TASK PROMPT:
Report every line of the data below that contains the string "width", copying each line in full. Case counts.

EXTRACTED DATA:
○ ○ ○ ○ ○

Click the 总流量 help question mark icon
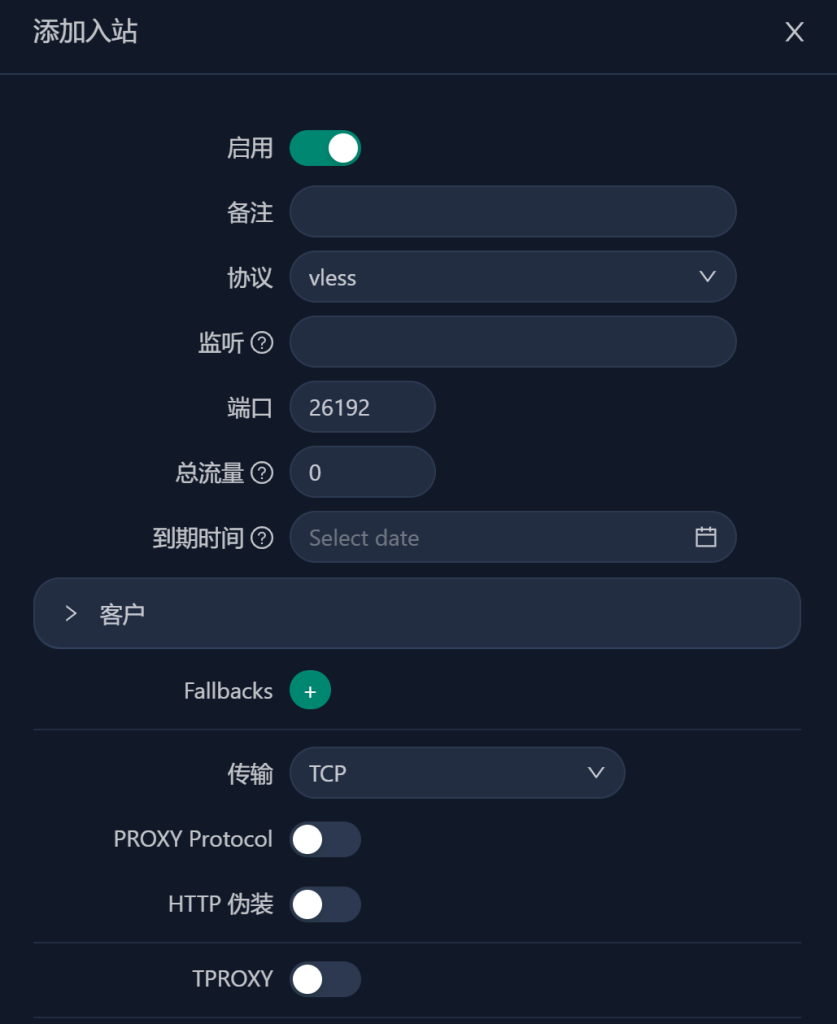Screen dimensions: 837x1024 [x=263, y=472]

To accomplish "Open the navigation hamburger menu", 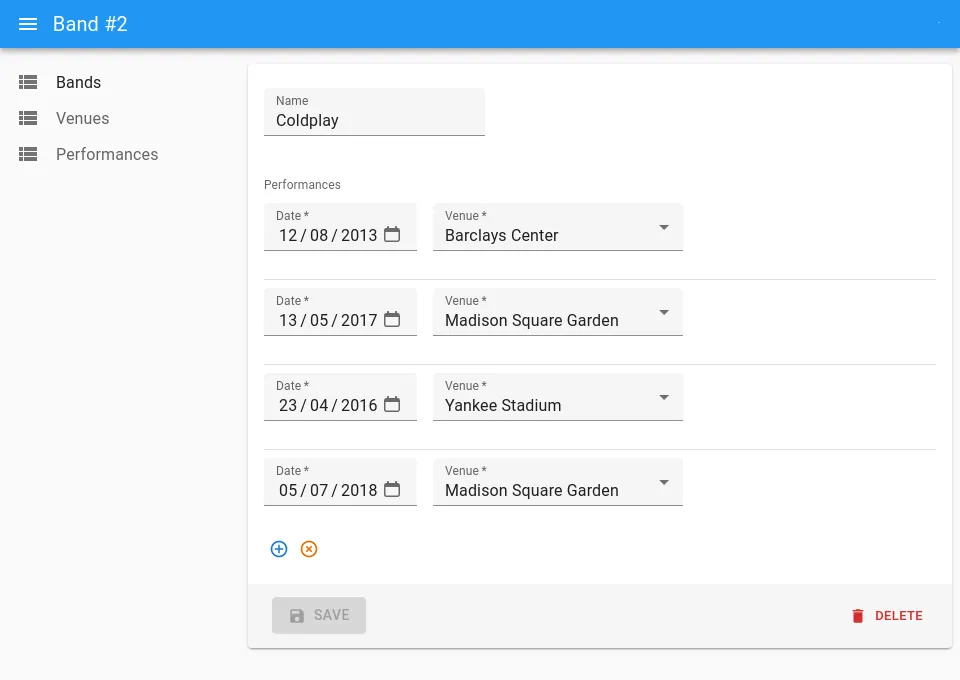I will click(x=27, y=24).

○ ○ ○ ○ ○

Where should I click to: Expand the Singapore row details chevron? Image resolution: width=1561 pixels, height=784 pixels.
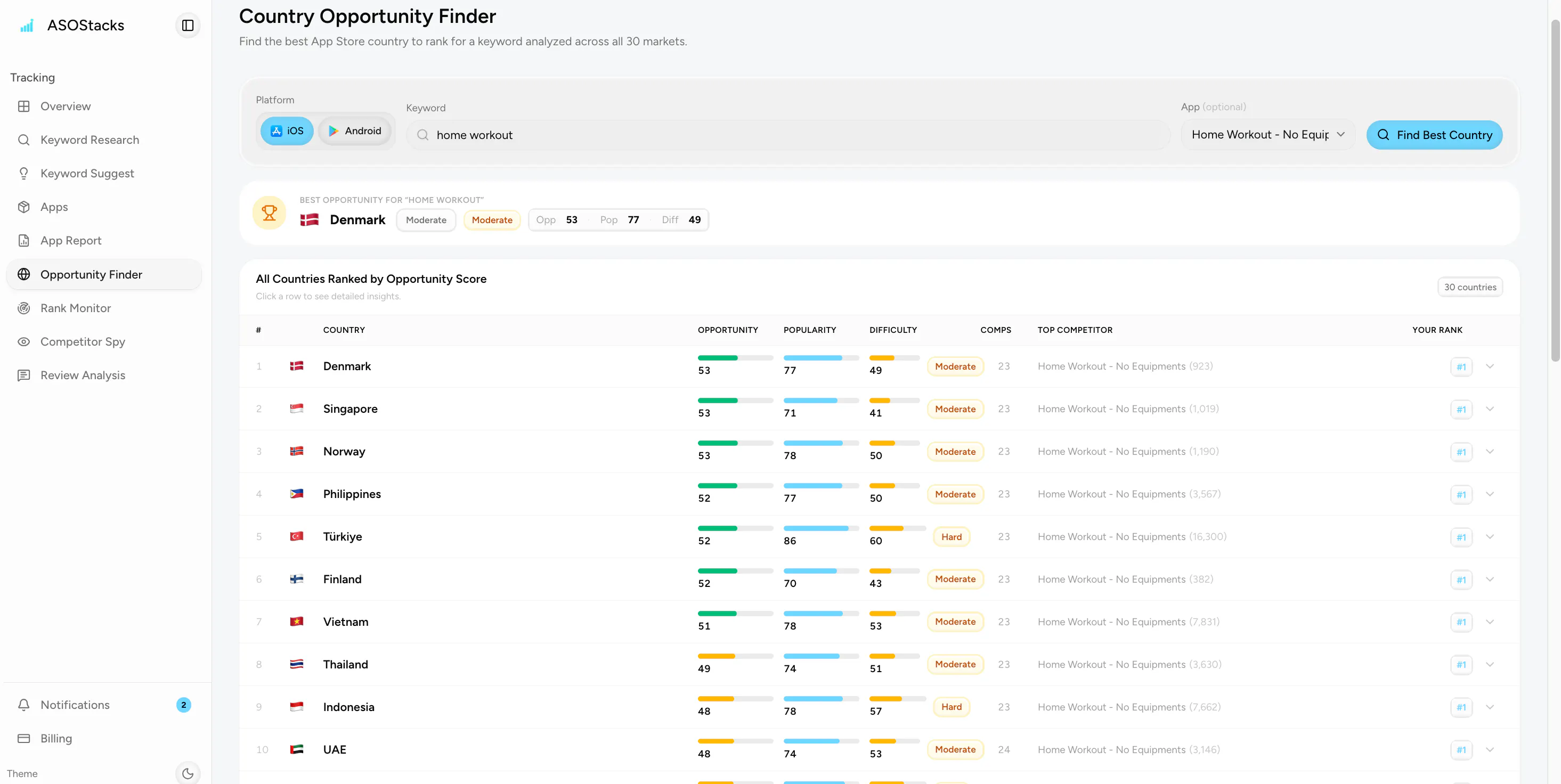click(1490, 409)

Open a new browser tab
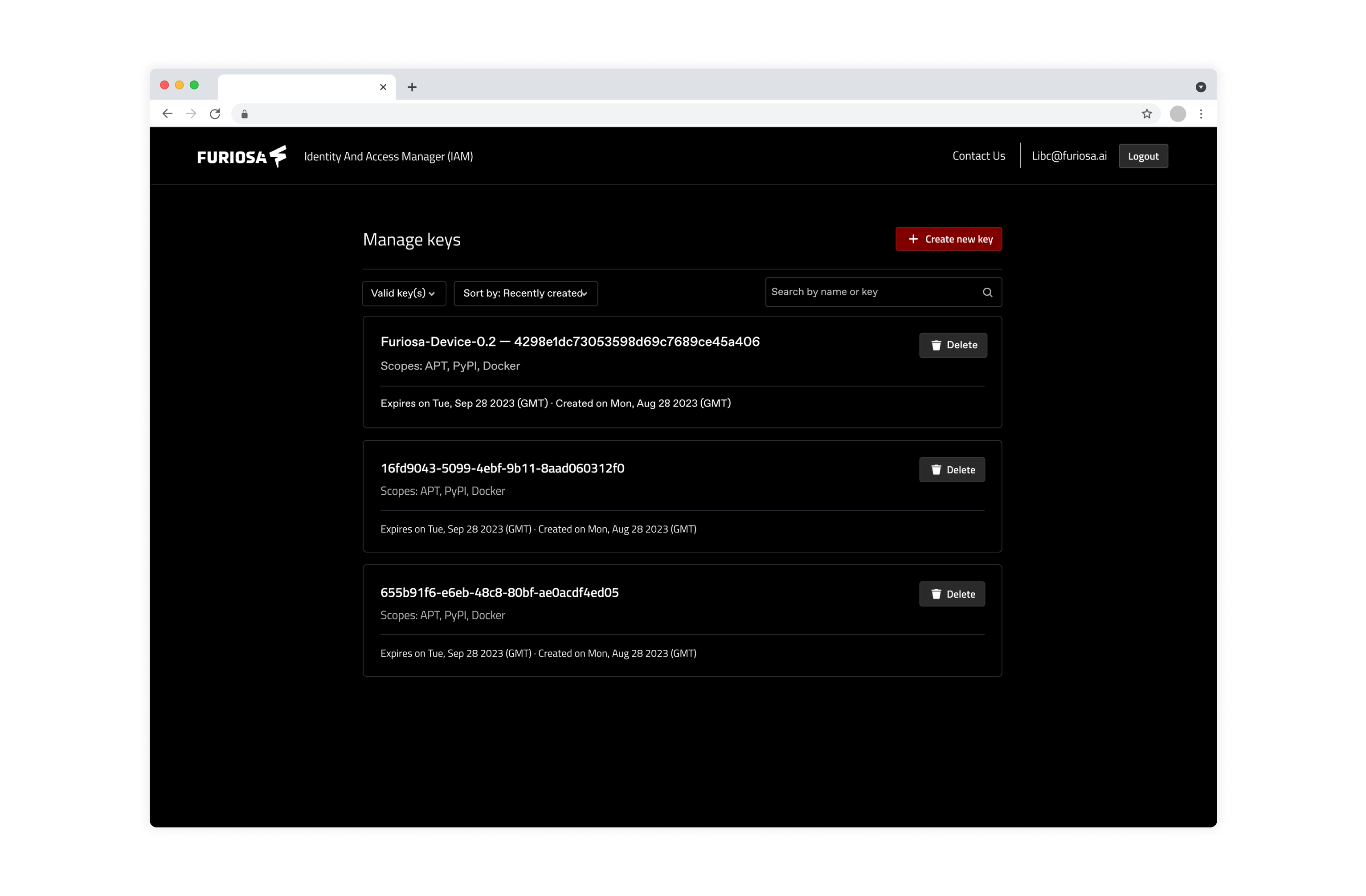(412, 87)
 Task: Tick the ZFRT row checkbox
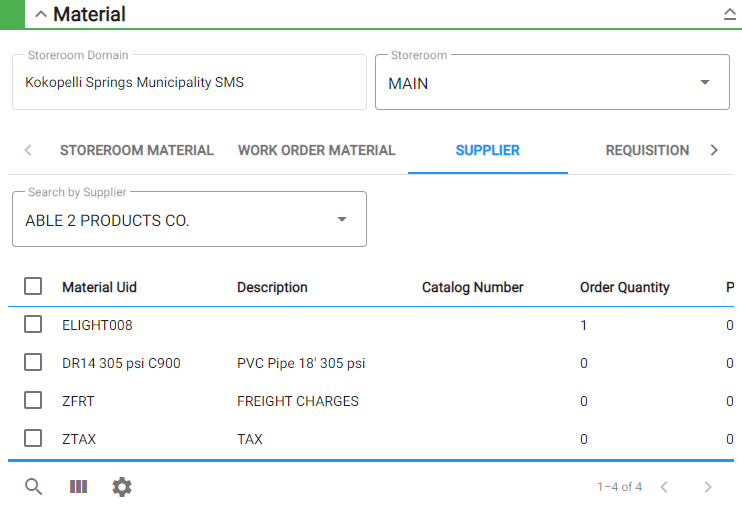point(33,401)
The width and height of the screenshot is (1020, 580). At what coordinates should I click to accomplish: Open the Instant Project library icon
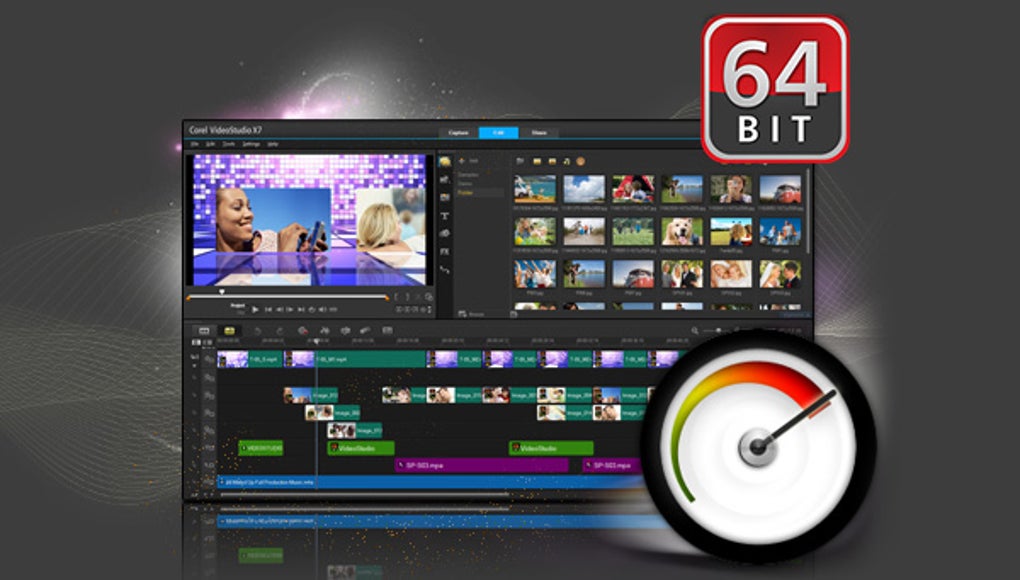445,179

○ ○ ○ ○ ○

ANSWER TO THE TASK:
Where should I click to: Expand the Singapore row details chevron? Image resolution: width=1561 pixels, height=784 pixels.
The width and height of the screenshot is (1020, 580). At what coordinates should I click to accomplish: Open the Instant Project library icon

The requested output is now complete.